I turned the handle open in a precious heartbeat and flew inside. The wards blasted away, Ether crept into the shadows of the room—a hideous green light tore through into reality and focused on Darrien’s sleeping body.
I flung out the Ether with a furious blunt-force wave of magic. Unlike the Lideric’s precise, almost surgical approach, this beast tore through Ether to connect to the physical world. The ceiling vanished, and I could see the Dreamscape over the Duke’s bed. Something huge and scaled gazed at him with glowing green eyes. My magic forced the Ether to close—tent flaps smoothing back into nothingness.
The room rippled and rolled back into a dark, moonlight-kissed bedroom. Darrien’s window was partially open, and his curtains stirred in a faint breeze, bringing with it the kiss of rain dripping down on the world outside.
The Duke woke with my arrival and sat up, blinking, rubbing his eyes. “Wha—what is it?”
His voice had that husky, sleepy quality that at any other moment might have made me conscious I was only wearing a nightdress.

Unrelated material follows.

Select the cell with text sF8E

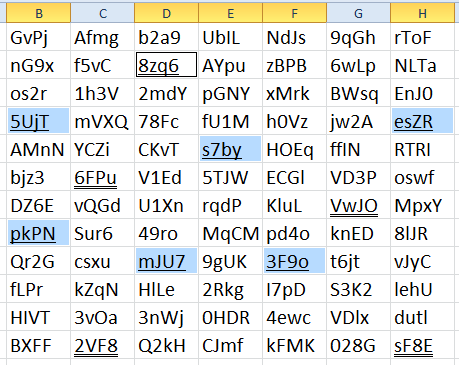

Ben came in a second or two later, holding his bleeding arm. “Did you catch it?”
“Are you alright?” I rolled my shoulders bac
k, looking around the room. Nothing had dropped out of the Dreamscape into the room. Relief eased my tense shoulders and I shook my head, answering the question. “No, I threw the Ether out before it could manifest.”
Ben swore. Blood was dripping down his shoulder; painting his own nightshirt red.

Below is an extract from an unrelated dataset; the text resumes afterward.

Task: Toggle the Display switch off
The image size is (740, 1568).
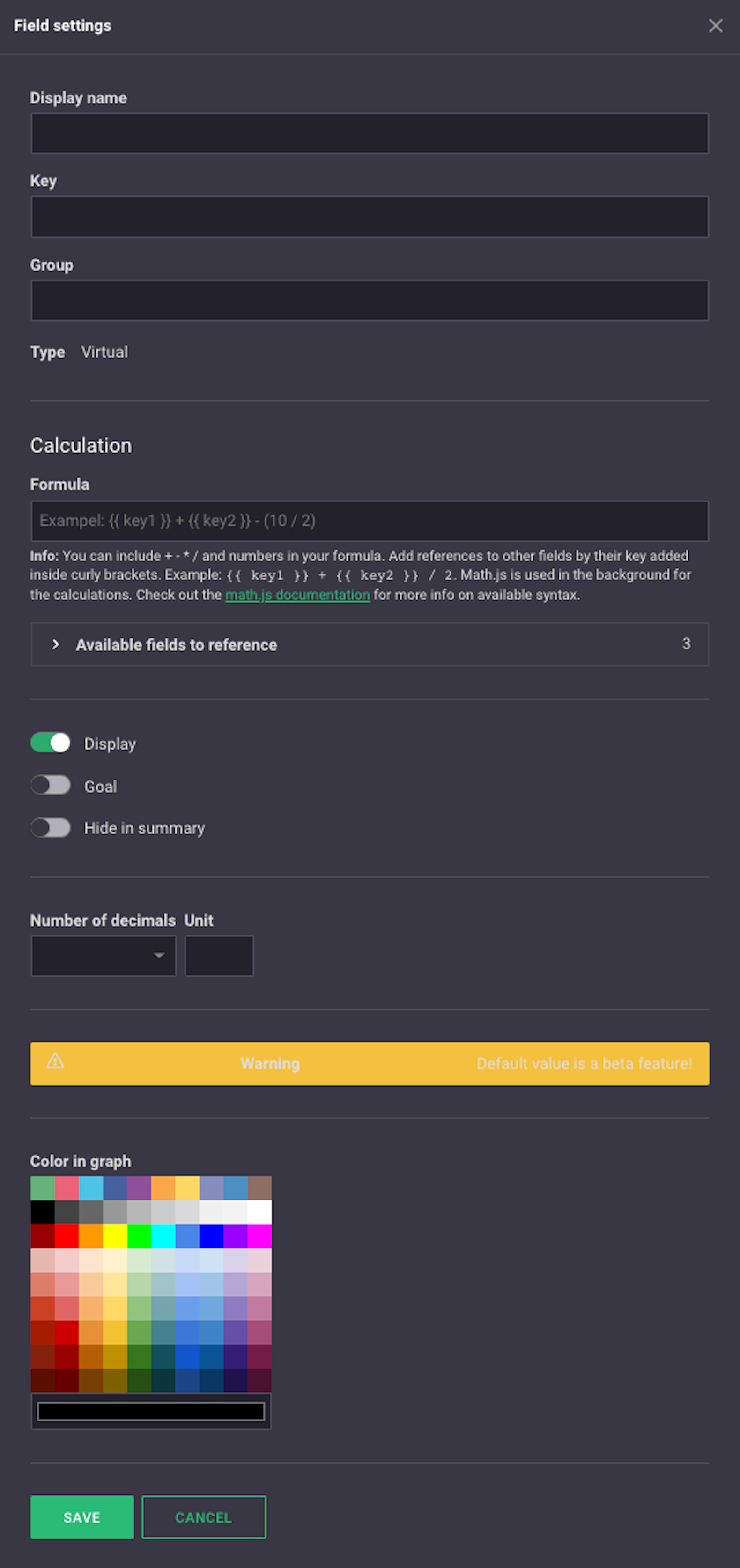Action: click(x=51, y=743)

“What happened?” The Duke demanded.
“The beast came for you.” I examined Ben’s injury, a glancing blow. He would survive; the skin had been torn but it wasn’t too deep, “Ben, go and clean yourself up.”
“Yes, Ma’am.”
“I thought your defacing of the ceiling was supposed to prevent that.”
“To a certain extent, Your Grace.”
Lady Howard appeared in her nightgown and shawl, holding a candle. “Inspector, what is under my roof?”
I pursed my lips.
“One of your guests is a dragon.”
I returned to my room, dressed quickly, then met Lady Howard, Ben and the Duke in the kitchen where they kept the medical supplies.
The butler had been roused by Ben and sat bandaging the sergeant’s arm while I made coffee.
Ben’s fob-watch told us it was three in the morning. I doubted any of us would be going back to sleep.
“There hasn’t been a recorded dragon sighting since 1298. They were wiped out during Edward the First’s reign.”
I nodded. I had not considered a dragon; six hundred and thirty years of extinction was pretty good grounds to exclude one from the list of suspects.
“Shapeshifter?” Ben asked.
The kitchen shared a shiver.
“I still believe it is in a human skin.” I took a sip of coffee. “Who else is in the house?”
“Duchess Montagu, Ladies Innsford and Winchester, the Earl Alston, my good friend Eleanor Bruce, and Robert Carfax, the writer.”
“And who was not here yesterday?” Ben asked.
The Duke’s eyes widened. “Surely you don’t mean…?”
“Only someone in the house would have been able to get through those wards, dragon or not.” I looked down.